Just $105 million was raised in the U.S. during the first quarter in the type of bank and savings-and-loan common-equity offering AmericanWest is attempting, Rusnak says. An analyst in the American Banker article said AmericanWest is one struggling banking company that has the potential to attract capital.

In its April 9 press release, the company referred to statements in its 10-K that it "will continue to vigorously pursue contacts and discussions with prospective investors and is confident that if the conditions in the capital markets improve over the coming months, the prospects for success in these efforts will substantially increase."

It also said it is continuing to evaluate opportunities for significant divestiture of assets, including the sale of deposits, performing loans, and related branch banking facilities, which would reduce its required level of capital.

Yet, Rusnak says, "It would be our preference to raise the capital and keep our franchise intact. It's also the preference of our lead investors. We could sell the best part of the company at a depressed price. We would make less money the next day, although we would need less capital." He said the statement about possible divestiture of assets was included in the 10-K to show, "Everything is on the table, everybody is engaged, we have good financial advisers."

The company says it had record mortgage loan volume in the first quarter of 2009, funding $123.4 million in mortgages, compared with $55 million in the year-earlier period, and that related fee income in the first quarter this year exceeded 200 percent of the previous quarter's. It would not release the amount of that income because it hasn't released its first-quarter earnings, although Rusnak says he expects the company will do that on April 30.

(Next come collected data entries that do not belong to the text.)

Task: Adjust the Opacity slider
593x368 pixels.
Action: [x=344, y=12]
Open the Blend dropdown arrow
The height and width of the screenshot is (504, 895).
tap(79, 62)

"The fundamental underlying parts of this company are working," he says. They include its core deposit base and mortgage side, and aside from the company's construction and development loans, it has a well-developed loan portfolio, Rusnak says.

Other than for a "thin segment" of problematical residential development in its Utah service area, the areas in Washington, Idaho, and Utah where it does business have a solid base and a foundation for long-term growth, he says.